RECORDS TO PROCESS Block Start

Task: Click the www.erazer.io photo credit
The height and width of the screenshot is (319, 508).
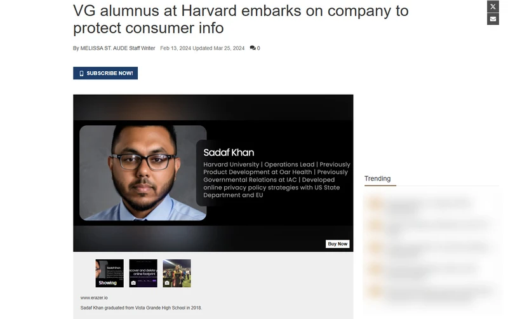Action: (94, 297)
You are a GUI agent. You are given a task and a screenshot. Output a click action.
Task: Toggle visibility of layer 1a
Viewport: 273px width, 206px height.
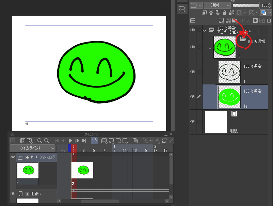[193, 96]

RECORDS TO PROCESS Block End

WORK TO BE COMPLETED — Reproduce only the lines between the line with "Task: Toggle visibility of layer 1a" and the final line of the records, both included, so that the copy matches them exactly and contains no pictures.

RESPONSE TO THIS EXERCISE —
Task: Toggle visibility of layer 1a
Viewport: 273px width, 206px height.
[193, 96]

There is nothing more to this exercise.